Rewrite the records from the start through the line containing "Action: pyautogui.click(x=781, y=256)", substituting "brush" for "pencil" and leaving everything else unchanged. Omit the pictures from your output.

━━━ Input for this task ━━━

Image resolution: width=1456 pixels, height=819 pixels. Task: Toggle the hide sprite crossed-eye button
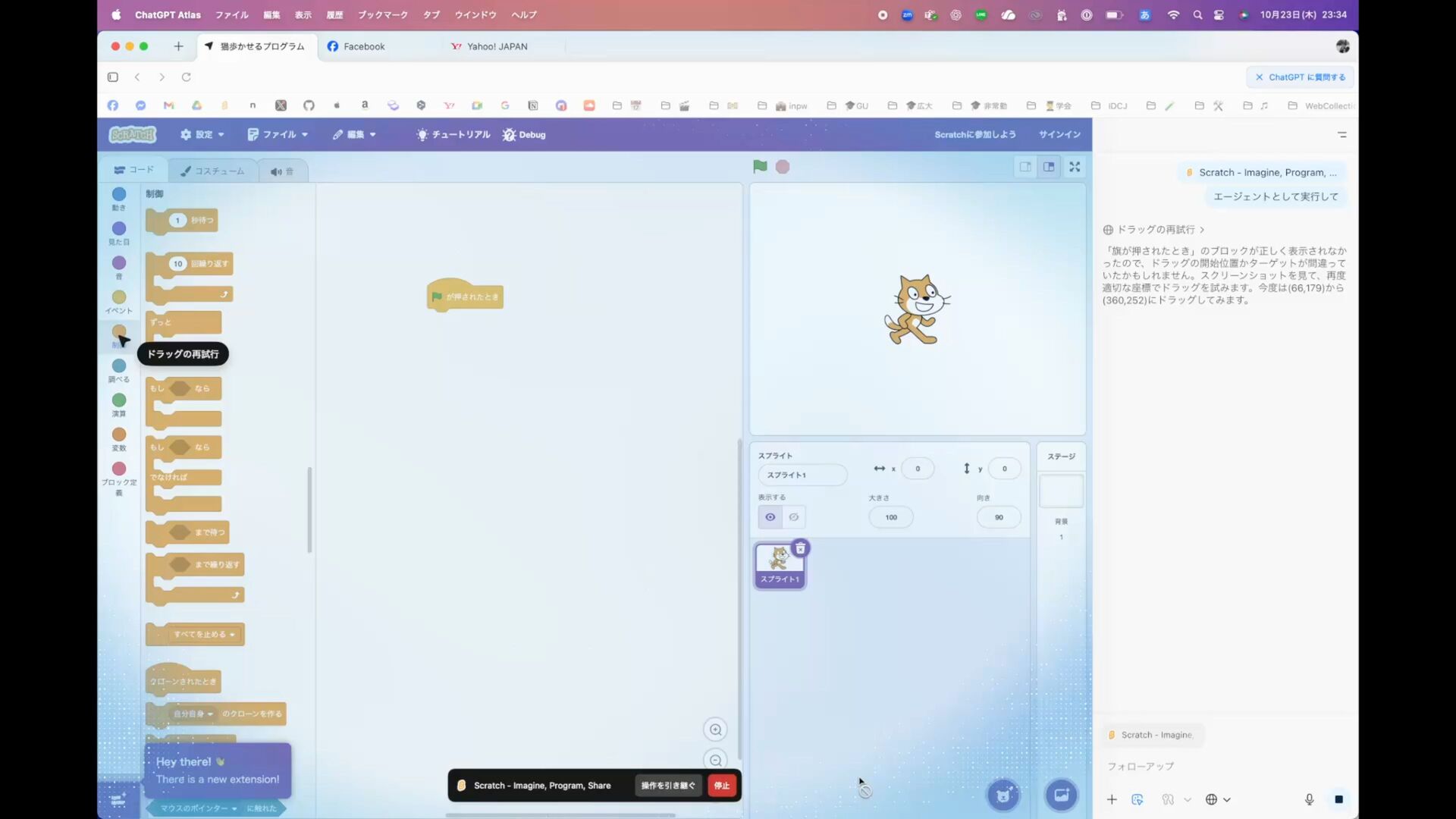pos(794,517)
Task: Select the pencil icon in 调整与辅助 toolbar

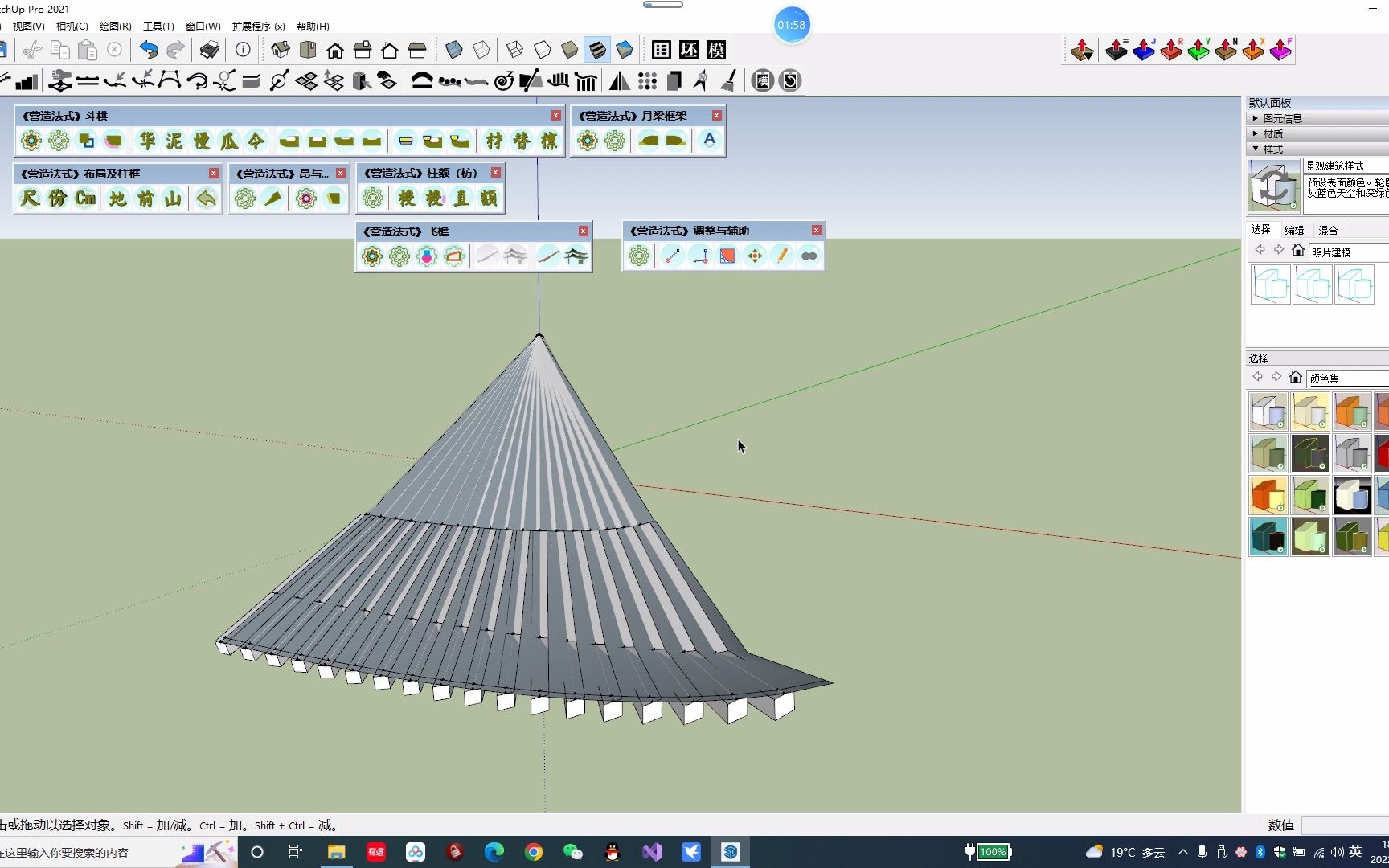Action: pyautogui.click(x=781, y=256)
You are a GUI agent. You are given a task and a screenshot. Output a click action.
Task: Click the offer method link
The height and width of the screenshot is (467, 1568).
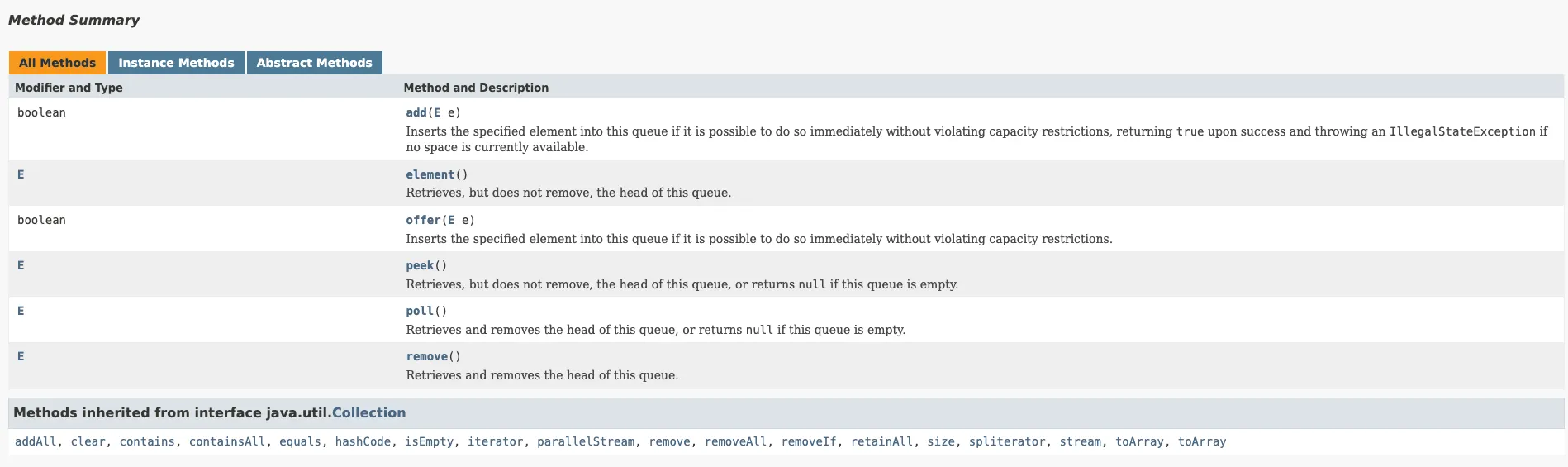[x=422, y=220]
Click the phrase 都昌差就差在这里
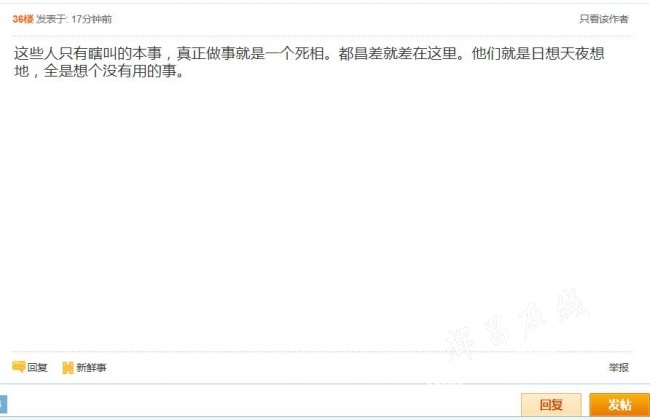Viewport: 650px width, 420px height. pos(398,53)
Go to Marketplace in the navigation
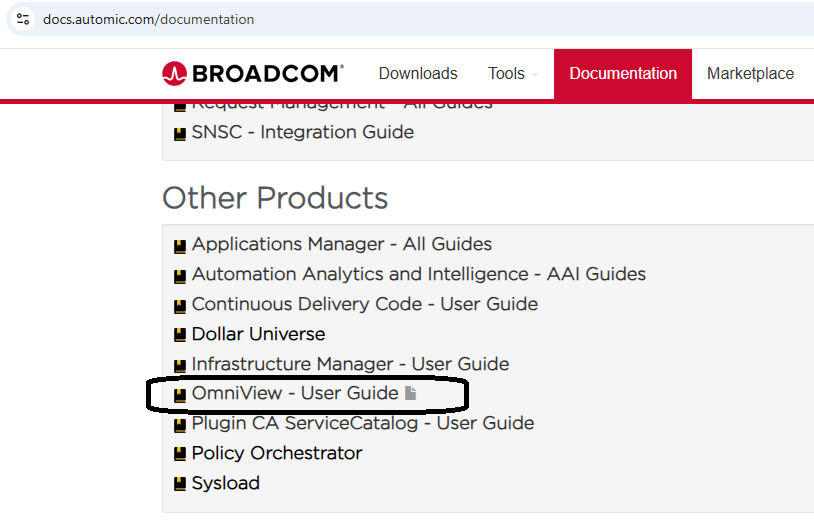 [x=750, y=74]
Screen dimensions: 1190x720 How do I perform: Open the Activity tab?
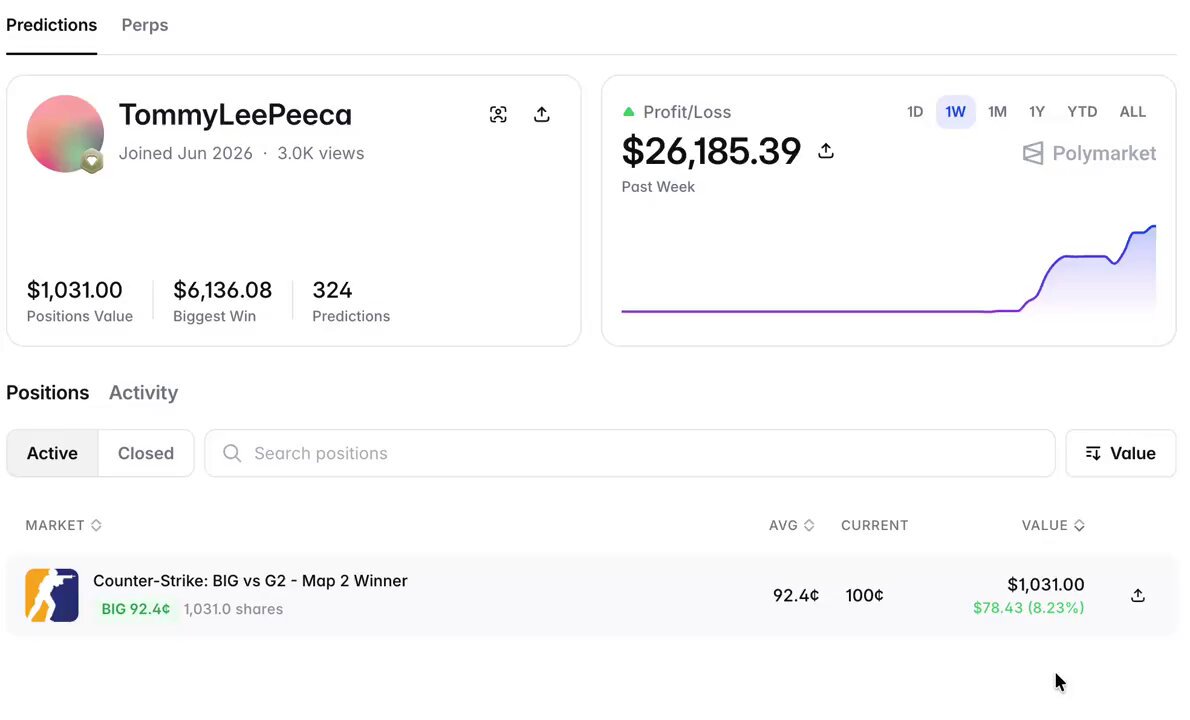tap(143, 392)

━━━

(Result for this exercise)
Image resolution: width=1456 pixels, height=819 pixels. Task: Toggle the hide sprite crossed-eye button
pos(794,517)
Task: Select the brush icon in 调整与辅助 toolbar

Action: pyautogui.click(x=781, y=256)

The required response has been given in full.